Disruptive technology Avacta's bright future28 Nov 2025 16:07
Dear Avactarians,
What a journey we have been on! We are approaching one of many relatively near term inflection points where our somewhat stuttering share is about to take off on what I expect to be excellent data. Of course the amazing data and the quantity of it has often been met with a shrug of the shoulders by the market and I'm not entirely sure it will be any different this time around; why would it be? If you think the recent upward trend was great, wait until you see what comes next! The deals we expect to follow will ensure the market finally has to take heed of the progress we've made. The FAP targeting technology is without doubt disruptive and the tens of billions of dollars that currently go to ADCs will, in due course, largely become ours. ADCs have no real advantages over Avacta's FAP targeting technology. We do not destroy the very thing we're targeting, we harness it, merely to make our drugs more accurately delivered. We utilise the bystander effect and our tumour penetration is better. Our size of molecule is small compared to ADCs and is therefore undetected by our own immune system enabling a journey to the target unfettered by our system attacking the very thing sent to help us. Highly toxic drugs, inert in the bloodstream until released by FAP that is only highly expressed at the site of the tumour.
^^^^^^^^
◆ Questions on the material:
1) Condense the paragraph beginning "What a journey we have been on!" in the Avacta post into a short bulleted list of its main claims.
2) Carry on the post about Avacta's FAP targeting technology, starting after its last sentence.

◆ Information:
^^^^^^^^
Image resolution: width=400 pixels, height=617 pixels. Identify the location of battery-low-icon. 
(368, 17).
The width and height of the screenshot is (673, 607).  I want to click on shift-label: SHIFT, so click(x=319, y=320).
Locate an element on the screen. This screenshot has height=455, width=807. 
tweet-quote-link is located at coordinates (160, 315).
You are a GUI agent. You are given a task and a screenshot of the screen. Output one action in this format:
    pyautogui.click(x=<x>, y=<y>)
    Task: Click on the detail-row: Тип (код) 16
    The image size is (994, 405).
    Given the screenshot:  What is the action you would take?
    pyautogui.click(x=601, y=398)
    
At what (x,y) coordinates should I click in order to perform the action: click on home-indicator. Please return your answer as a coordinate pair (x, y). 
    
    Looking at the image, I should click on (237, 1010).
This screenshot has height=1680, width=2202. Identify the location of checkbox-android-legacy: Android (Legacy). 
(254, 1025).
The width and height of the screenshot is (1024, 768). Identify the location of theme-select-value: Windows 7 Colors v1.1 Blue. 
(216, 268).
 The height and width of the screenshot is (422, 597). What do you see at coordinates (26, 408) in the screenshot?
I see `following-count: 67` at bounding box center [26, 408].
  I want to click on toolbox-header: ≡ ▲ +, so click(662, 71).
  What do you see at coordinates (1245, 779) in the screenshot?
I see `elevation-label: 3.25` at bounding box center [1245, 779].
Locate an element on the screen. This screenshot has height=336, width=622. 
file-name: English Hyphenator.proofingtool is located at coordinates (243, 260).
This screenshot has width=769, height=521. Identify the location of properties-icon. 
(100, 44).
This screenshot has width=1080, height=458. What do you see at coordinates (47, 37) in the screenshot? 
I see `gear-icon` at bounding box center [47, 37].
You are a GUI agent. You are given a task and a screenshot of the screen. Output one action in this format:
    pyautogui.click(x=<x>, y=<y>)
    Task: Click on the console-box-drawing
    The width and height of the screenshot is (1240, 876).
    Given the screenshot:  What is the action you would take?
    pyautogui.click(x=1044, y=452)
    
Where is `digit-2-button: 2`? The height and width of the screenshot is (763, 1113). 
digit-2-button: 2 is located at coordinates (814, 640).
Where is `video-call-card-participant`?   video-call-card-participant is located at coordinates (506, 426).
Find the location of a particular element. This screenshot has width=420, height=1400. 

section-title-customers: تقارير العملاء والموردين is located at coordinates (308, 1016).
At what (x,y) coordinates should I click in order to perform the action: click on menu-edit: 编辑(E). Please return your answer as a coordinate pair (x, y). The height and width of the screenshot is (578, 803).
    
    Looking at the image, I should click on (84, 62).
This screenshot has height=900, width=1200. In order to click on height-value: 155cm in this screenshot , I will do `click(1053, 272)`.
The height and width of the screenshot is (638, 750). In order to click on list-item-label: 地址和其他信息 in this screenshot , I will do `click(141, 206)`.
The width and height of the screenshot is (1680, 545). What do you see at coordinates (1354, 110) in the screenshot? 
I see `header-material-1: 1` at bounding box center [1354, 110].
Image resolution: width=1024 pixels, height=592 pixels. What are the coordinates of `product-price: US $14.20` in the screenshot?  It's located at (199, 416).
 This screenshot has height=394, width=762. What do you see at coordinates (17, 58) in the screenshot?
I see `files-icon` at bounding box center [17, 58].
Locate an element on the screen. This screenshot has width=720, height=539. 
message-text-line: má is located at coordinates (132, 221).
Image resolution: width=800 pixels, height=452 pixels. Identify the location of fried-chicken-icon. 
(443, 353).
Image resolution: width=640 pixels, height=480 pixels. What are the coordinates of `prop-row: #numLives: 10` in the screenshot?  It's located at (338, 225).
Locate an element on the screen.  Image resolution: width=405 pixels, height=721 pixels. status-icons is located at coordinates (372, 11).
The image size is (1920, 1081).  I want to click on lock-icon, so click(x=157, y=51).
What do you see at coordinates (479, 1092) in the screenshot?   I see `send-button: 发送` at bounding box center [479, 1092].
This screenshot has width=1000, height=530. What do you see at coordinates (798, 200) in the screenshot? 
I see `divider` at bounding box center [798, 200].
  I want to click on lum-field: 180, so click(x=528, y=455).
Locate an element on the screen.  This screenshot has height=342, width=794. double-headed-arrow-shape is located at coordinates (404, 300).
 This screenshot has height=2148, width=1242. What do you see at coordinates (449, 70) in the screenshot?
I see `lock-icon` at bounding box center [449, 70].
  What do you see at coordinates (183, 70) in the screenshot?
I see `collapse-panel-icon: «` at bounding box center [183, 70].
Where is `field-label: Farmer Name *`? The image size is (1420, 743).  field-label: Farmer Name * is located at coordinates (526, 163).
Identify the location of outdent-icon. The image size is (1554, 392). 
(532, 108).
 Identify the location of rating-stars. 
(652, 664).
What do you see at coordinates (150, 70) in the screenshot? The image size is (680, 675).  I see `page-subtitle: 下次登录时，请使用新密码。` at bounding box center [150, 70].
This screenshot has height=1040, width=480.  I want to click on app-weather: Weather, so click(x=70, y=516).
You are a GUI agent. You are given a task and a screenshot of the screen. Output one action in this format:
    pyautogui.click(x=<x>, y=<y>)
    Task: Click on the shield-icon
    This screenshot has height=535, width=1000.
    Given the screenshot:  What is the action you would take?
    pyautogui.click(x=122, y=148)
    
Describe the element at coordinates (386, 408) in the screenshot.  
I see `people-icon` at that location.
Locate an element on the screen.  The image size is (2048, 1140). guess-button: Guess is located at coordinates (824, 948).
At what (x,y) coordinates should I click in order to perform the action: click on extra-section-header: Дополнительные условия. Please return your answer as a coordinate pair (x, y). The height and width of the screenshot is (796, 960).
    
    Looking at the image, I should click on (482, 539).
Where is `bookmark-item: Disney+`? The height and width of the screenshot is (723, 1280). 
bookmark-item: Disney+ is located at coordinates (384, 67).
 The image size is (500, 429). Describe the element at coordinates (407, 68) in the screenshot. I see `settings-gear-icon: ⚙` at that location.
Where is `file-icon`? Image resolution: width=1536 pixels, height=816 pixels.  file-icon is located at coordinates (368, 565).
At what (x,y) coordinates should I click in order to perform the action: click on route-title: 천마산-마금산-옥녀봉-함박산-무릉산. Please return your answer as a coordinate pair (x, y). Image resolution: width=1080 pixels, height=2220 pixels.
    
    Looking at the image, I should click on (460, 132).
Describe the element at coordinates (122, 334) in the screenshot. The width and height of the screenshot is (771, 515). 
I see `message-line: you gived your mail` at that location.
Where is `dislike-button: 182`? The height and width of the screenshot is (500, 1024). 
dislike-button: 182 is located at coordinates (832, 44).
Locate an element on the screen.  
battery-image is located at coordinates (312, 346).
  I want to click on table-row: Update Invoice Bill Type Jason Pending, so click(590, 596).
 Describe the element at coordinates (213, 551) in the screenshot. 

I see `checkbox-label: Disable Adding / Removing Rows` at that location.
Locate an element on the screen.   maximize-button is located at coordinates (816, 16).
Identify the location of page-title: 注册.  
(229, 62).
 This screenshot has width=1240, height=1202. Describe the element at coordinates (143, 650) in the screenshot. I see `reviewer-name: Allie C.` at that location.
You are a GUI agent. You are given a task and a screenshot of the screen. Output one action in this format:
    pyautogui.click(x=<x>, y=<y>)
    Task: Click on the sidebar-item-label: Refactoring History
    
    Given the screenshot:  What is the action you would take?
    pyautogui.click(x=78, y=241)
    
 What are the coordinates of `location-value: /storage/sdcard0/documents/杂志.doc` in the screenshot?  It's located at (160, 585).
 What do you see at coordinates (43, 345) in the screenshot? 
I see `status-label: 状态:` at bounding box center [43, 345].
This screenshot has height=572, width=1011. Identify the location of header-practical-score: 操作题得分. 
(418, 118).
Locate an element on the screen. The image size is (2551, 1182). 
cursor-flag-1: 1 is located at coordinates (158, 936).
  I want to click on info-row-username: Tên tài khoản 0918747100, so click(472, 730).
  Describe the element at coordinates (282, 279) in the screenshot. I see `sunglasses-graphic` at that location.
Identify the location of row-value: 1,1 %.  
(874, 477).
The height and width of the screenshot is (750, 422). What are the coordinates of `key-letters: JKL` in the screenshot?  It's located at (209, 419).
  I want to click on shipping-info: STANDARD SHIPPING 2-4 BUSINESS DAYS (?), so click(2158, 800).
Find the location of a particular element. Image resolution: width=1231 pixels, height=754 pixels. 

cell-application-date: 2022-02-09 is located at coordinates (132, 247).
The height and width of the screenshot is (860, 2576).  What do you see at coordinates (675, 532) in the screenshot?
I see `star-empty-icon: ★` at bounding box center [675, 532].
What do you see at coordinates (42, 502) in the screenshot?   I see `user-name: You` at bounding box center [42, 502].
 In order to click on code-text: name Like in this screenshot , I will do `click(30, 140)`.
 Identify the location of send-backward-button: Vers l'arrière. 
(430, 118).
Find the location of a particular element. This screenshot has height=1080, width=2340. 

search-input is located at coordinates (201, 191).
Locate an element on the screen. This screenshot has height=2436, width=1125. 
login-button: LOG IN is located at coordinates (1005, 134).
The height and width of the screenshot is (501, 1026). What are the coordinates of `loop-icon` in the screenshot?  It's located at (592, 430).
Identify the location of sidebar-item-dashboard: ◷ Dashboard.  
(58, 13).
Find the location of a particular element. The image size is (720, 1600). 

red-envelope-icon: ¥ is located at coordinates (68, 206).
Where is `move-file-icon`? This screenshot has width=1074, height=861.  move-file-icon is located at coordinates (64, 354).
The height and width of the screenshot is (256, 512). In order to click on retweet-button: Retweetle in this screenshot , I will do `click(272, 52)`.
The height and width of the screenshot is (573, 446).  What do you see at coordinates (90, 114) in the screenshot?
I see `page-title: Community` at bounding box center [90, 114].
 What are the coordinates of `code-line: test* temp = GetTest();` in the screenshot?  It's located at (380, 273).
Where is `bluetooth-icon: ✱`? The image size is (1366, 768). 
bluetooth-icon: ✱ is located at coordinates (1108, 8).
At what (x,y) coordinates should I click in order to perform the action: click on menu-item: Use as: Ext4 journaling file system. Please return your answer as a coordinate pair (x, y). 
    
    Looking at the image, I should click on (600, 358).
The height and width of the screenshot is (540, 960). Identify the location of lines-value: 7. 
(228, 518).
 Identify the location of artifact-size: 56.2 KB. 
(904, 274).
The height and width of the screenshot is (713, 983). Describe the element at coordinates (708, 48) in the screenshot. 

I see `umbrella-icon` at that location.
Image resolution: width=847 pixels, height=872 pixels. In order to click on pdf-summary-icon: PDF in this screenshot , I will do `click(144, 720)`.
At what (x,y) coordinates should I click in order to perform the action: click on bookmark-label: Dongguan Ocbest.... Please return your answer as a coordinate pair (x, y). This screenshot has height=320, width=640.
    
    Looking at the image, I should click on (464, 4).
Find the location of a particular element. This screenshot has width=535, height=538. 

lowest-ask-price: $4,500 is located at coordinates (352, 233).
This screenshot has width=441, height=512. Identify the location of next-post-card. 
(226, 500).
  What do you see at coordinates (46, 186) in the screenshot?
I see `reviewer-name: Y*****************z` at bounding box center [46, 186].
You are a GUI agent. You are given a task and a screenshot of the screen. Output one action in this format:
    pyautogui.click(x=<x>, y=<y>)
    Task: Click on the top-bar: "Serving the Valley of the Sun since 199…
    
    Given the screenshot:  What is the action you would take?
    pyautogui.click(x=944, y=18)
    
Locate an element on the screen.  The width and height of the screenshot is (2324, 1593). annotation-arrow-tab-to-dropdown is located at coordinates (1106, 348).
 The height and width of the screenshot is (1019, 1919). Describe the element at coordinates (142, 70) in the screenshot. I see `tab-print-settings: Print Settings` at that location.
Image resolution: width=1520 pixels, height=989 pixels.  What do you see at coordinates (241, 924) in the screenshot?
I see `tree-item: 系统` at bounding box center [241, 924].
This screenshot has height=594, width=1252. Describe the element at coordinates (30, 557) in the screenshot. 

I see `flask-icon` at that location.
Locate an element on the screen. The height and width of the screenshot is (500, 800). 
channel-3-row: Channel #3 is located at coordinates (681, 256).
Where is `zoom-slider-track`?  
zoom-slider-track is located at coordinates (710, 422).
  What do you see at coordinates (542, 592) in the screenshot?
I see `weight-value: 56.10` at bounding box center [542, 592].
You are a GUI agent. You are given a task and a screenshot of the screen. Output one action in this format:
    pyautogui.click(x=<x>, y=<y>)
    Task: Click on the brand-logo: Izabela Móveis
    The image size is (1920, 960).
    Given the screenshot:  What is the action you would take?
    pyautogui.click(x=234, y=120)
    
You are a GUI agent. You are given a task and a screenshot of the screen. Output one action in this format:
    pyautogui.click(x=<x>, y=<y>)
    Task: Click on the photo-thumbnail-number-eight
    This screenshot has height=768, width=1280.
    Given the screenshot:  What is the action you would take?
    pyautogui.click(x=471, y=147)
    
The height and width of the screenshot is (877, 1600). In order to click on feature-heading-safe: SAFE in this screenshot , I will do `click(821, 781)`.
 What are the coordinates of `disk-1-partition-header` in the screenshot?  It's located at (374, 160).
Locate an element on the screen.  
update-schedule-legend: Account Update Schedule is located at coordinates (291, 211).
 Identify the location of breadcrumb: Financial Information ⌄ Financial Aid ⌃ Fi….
^^^^^^^^
◆ Answers to this exercise:
1)
- The share is nearing one of several near-term inflection points. The writer expects it to rise on excellent upcoming data.
- The market has often shrugged off Avacta's strong data, and the writer is unsure this time will differ.
- Expected deals should force the market to take note of the progress.
- The FAP targeting technology is disruptive. The writer expects the tens of billions of dollars now going to ADCs to largely become Avacta's.
- ADCs have no real advantages over it:
  - it harnesses its target instead of destroying it
  - it uses the bystander effect
  - its tumor penetration is better
- Its molecules are small, so the immune system does not detect them on the way to the target.
- Highly toxic drugs stay inert in the bloodstream until released by FAP, which is highly expressed only at the tumor site.

2)
What else? We've tamed the highly toxic Topo 1 inhibitor Exatecan whereby next year we will demonstrate to the world that not only can we deliver it exactly where it's needed, we can also finely tune its release to bathe the tumour in Exatecan for two and a half days instead of the normal 9 hours, thus solving the two problems with Exatecan no-one else could solve, its systemic toxicity and short half life. The market can shrug its shoulders all it wants, but it cannot do that forever. Tumours will shrink and die, patients will survive and thrive. Oh, and we've invented the worlds first dual payload PDC, offering two drugs to the tumour with one cleavage event.
The data from the P1b is due very soon, these patients were less pre-treated and therefore I expect the data to continue to impress. PFS in the P1a SGC is one assumes still not reached and that was at 41 weeks on September 15th. Smashing the previous PFS of 15.9 weeks. This is in salivary gland cancer hitherto said to be chemo resistant. Well it seems that depends upon how well you're able to target the actual tumour. Avacta has already extended the lives of some of the patients in the trial, heavily pre-treated and out of options it's a place no patient wants to be. In the future, many patients will have more successful and much kinder chemo.
The 'plug and play' nature of the technology means previously dropped drugs can be re-purposed and effective but soon to be out of patent ADC drugs can be re-patented with improved targeting meaning they will be even more successful than they previously were.